L’expérimentation, la technique du “prototype” («modèle premier») n’avait pas de raison d’être, puisque tout était créé en un monde virtuel, que le monde-JSF était créé où le JSF évoluerait en pays de connaissance évidemment maîtrisé (inutilité du prototype), cela aboutissant à l’annexion automatique de tous les marchés (les USA ont pratiquement “choisi” les pays qui participeraient au programme JSF), avec les valeurs établis avant même que l'avion n'existe, – excellence technologique sans égale pour le XXIème siècle, supériorité opérationnelle sans besoin de démonstration, prix évidemment maîtrisé et choisi selon les paramètres impériaux US, annexion politique des pays-JSF et ainsi de suite. Le JSF est une aventure sans égale, une expérimentation en temps révolutionné plutôt qu’en “temps réel”, de la folie américaniste. Nous ne sommes pas au bout de nos surprises, car ce programme est totalement artificiel, du début à la fin, complètement détaché du réel, complètement suspendu dans l’éther, dans le vide des conceptions américanistes du Pentagone aussi bien que de l’industrie (LM).

Le programme JSF est un archétype fondamental de l’américanisme et, bien sûr, un artefact virtualiste complet. Il nous permet de suivre, symbolisée autant que concrétisée dans un formidable programme industriel et militaire, la chute de l’empire américaniste et des conceptions qui vont avec.

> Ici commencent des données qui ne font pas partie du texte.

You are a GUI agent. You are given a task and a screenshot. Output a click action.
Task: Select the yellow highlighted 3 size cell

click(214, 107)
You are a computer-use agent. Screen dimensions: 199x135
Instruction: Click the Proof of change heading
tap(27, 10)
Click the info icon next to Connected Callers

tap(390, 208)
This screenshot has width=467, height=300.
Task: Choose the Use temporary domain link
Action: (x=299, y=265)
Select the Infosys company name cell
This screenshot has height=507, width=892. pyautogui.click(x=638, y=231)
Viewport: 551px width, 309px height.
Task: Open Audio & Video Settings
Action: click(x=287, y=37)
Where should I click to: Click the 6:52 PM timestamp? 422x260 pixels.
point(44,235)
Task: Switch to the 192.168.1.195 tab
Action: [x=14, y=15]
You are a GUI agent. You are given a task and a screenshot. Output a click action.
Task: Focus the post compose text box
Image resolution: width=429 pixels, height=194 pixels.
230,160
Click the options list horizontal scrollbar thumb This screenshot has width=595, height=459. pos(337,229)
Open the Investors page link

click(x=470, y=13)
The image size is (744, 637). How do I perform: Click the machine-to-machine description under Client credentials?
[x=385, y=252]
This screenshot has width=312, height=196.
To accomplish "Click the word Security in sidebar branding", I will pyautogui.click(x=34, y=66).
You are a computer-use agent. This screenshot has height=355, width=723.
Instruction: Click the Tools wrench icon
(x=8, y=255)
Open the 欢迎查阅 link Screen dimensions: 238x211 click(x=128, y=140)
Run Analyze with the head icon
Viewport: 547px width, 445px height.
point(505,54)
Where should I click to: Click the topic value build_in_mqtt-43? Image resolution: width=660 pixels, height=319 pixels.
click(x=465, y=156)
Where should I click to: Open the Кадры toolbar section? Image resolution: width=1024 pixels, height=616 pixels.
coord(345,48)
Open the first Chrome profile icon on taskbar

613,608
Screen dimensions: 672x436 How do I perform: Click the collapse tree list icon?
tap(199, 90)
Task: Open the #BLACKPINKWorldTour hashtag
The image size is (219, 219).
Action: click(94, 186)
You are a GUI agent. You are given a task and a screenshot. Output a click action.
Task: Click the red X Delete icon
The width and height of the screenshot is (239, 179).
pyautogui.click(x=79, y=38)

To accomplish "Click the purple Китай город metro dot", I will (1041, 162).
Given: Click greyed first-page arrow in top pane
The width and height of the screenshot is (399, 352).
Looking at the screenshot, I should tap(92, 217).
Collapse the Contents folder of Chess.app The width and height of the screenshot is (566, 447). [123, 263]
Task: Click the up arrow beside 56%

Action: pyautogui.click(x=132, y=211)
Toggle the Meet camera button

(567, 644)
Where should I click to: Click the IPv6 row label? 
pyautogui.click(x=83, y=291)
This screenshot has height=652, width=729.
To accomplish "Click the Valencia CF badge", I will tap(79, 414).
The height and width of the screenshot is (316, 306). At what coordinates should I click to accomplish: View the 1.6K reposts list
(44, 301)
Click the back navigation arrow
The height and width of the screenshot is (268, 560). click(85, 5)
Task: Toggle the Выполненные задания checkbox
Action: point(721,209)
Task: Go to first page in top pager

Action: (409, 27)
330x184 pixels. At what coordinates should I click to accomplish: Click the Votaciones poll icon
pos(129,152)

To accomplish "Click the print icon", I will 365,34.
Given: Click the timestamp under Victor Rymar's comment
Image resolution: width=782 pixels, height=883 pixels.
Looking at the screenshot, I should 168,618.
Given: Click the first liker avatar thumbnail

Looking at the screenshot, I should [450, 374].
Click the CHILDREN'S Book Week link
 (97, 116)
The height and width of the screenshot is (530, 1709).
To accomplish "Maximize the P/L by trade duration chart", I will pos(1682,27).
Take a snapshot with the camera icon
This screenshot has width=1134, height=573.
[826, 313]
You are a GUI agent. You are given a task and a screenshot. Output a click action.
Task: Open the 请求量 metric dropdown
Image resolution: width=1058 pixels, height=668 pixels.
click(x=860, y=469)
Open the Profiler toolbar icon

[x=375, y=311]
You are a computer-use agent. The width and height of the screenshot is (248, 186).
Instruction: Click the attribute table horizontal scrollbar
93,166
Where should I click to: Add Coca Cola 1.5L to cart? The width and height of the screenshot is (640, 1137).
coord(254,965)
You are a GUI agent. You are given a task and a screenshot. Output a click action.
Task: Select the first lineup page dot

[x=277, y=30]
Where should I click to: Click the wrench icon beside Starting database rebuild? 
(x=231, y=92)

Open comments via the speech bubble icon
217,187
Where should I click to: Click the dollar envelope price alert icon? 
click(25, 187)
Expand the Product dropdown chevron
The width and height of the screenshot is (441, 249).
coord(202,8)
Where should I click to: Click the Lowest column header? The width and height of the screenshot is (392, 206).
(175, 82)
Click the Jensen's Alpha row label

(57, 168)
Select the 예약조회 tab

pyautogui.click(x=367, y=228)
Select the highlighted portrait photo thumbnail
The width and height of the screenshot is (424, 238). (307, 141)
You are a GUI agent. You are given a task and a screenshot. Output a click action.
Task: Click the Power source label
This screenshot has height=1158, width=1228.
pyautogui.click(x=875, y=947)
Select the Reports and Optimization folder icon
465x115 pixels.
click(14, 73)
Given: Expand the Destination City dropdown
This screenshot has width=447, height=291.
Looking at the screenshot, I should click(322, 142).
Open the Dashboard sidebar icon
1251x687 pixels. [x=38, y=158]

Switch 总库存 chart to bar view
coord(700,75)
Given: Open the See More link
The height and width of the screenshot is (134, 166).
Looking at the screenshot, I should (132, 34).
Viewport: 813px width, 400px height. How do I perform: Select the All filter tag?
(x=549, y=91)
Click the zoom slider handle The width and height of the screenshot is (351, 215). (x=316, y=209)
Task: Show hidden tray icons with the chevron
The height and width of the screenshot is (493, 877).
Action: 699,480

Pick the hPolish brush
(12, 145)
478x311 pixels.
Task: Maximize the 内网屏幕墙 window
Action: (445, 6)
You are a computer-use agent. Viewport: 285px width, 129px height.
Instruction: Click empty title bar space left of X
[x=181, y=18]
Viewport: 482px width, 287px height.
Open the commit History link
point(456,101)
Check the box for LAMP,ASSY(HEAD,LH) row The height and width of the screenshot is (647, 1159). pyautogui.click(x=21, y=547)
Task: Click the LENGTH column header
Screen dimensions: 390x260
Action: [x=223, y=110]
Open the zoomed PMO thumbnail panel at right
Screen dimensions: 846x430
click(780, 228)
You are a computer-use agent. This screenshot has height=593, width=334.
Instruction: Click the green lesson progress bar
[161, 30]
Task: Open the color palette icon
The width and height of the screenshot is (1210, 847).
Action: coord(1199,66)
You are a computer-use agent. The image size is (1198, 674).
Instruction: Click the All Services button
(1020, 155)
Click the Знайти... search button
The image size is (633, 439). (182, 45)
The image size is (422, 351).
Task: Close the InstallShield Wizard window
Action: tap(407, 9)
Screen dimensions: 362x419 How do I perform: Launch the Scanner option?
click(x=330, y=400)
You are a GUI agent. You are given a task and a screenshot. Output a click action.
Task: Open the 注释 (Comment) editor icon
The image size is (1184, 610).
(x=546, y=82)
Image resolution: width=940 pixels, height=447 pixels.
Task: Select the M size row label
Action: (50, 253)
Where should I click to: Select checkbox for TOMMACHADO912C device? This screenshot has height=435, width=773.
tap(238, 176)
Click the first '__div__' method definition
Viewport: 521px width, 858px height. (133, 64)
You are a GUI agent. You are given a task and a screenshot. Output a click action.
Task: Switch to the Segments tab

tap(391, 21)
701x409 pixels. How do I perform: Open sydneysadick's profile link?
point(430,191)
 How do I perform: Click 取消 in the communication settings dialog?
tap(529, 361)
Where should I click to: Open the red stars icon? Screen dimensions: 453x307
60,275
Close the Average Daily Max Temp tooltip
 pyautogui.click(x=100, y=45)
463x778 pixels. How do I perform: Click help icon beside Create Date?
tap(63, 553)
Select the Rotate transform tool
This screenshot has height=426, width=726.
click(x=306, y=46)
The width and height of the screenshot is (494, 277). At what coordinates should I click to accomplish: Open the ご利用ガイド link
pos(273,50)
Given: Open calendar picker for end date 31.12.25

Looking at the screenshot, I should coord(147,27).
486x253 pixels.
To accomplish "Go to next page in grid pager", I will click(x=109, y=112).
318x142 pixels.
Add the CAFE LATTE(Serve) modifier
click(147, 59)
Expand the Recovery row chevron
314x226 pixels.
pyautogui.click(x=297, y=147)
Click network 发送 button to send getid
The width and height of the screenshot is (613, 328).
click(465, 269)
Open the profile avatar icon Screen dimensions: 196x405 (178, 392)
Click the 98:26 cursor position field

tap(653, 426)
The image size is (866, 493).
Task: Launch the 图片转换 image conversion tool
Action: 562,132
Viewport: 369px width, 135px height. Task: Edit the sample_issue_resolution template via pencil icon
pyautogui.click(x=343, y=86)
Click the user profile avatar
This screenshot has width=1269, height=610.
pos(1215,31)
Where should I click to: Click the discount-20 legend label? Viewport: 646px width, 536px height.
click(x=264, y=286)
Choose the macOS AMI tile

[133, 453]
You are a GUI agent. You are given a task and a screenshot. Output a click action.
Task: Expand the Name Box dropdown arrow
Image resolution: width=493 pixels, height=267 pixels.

Le mémo-Young est une étape intéressante de la chute, nous permettant d’avoir un aperçu de ce que les petits soldats de l’américanisme, avec leurs habituelles pratiques de corruption et de manipulation, réalisent exactement de la situation en cours. L’intérêt du document est alors de découvrir que même eux, eux-mêmes perçant le cuir épais qui leur sert de technologie stealth personnelle, commencent à se douter de quelque chose; étape intéressante, ils en sont à commencer à écrire l’histoire falsifiée des vices fondamentaux et d’origine du programme. Il est bien possible que le programme JSF nous offre un de ces jours une de ces “chutes finales”, – industrielle, technologique et militaire dans ce cas, – dont le système a le secret, comme on l’a vu avec l’aventure Lehman Brothers et le reste.